In part one of this three-part series aimed at demystifying the investing process, we looked at the different types of investments that can make up an investment portfolio and their different purposes and roles.
In this article we’re going to consider some of the factors investors and investment managers use to decide which companies and businesses to invest in.
You might hear phrases used like quantitative and qualitative analysis, or references to earnings, dividend yield, growth and valuation but ultimately all analysis is aimed at building up a comprehensive picture of the companies being considered for investment.
Investors will look at what the business does, whether it makes profit and, if so, how. They will want to know how the business is intending to grow in the years ahead, and at what rate. Who are its customers, where does the company fit in its marketplace and how is it perceived by other investors?

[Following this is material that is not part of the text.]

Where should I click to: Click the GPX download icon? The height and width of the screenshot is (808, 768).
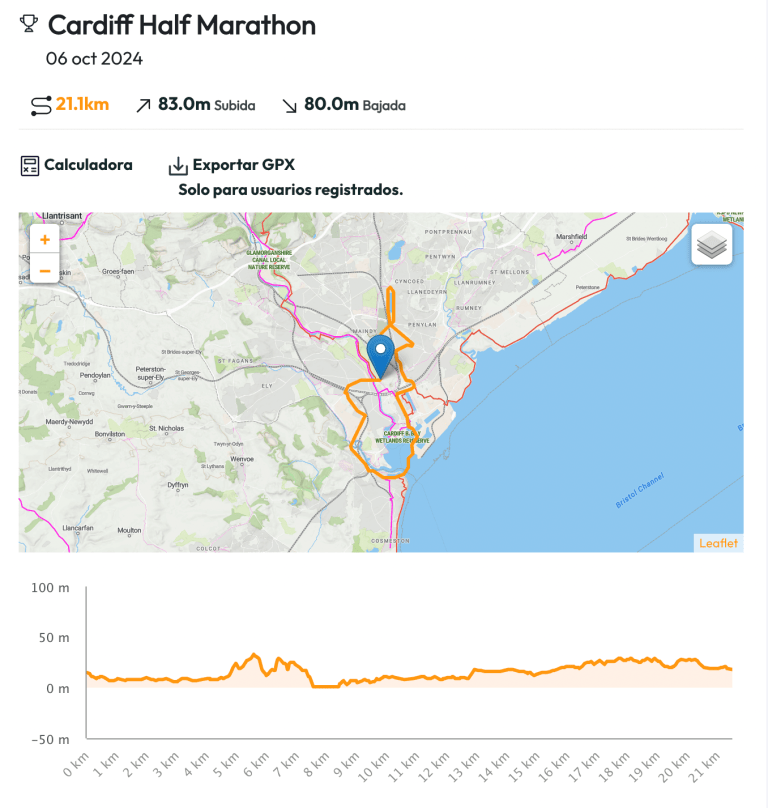178,165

They will follow a process of analysis to gather as much information as they can about each and every company they are considering investing in. This analysis can vary depending on what type of businesses are being assessed and what the investor is looking for but will nearly always involve a deep dive into the company’s accounts. This will focus on everything from the strength of the balance sheet to the direction in which the management is steering the business. It will also consider how much debt the company is in and whether it is likely to need to raise more debt or equity in the future.
One of the hardest parts of the analysis is trying to predict the future growth of a business. Most of the assessment investors or investment managers carry out is retrospective, looking back on data and known results to date. Predicting the future growth of the business involves making a calculated assumption. Investors base these assumptions on meetings with management and the economic environment the business is trading in.

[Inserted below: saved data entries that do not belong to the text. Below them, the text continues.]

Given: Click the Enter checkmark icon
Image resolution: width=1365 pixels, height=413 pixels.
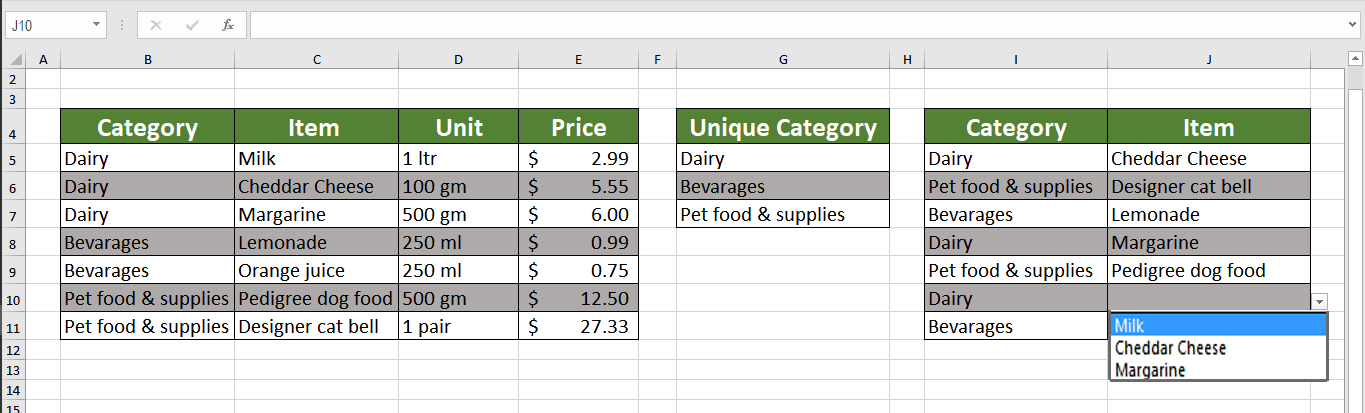Looking at the screenshot, I should point(192,25).
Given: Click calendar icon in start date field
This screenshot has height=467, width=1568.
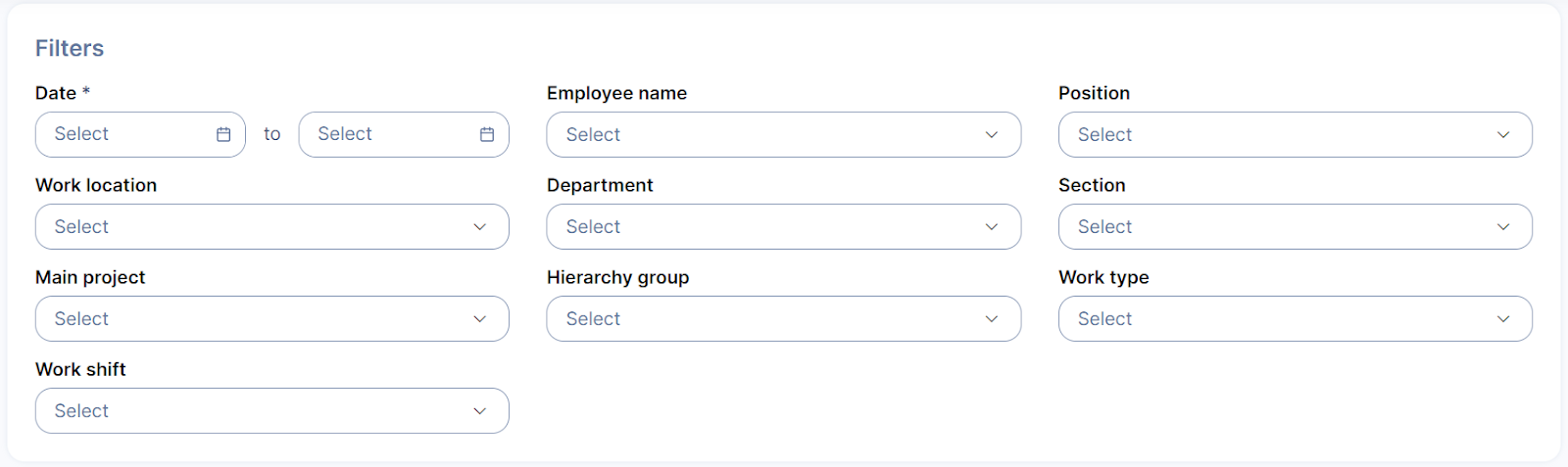Looking at the screenshot, I should click(223, 135).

Often, different investors will take different views on the future of the business in question, or how quickly they believe it is likely to grow. Even experienced investment professionals will differ in their predictions. Not all of them will be correct. What’s more, unpredictable events outside the company’s control can affect operations, as we have seen with the pandemic.
Different types of investment aims
Different types of investor will look at different types of investments, depending on what their ultimate goals are. A growth investor is likely to have more focus on how quickly the company is growing its revenue or earnings, while a value investor will look more towards how cheap a company’s shares are, focusing on different valuation metrics.

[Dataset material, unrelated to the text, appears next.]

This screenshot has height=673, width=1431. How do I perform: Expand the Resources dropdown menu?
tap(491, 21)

As an investor there is no right or wrong approach and many will blend both styles, depending on their attitude, what they are seeking to achieve or what’s important to them – whether that is a company’s future growth potential or the belief that its share price today is below what they think it is really worth.
Direct stocks vs collective funds
When buying stocks and shares, investors can acquire them as a direct stock or as part of a collective fund. When we talk about direct stocks we are referring to the process of buying company shares directly, for example, shares in BP or Unilever.
However, for investors who might not feel comfortable buying direct shares, collective funds can be an alternative option. Collective investment funds are managed by a professional fund manager who will oversee a portfolio of investments. They allow individuals to invest in a number of different companies and spread the risk.
When choosing a collective fund, an investor might want to really understand how the manager runs the fund and what to expect from the fund in different market conditions. A manager with a consistent process can help avoid any unexpected surprises, with the aim of delivering a smoother and more comfortable journey for investors, avoiding sharp periods of underperformance.
In the third and final article in the series we will focus on the individual investor and show how investment managers bring together their knowledge of the market with an individual’s investment goals to help them achieve their financial ambitions.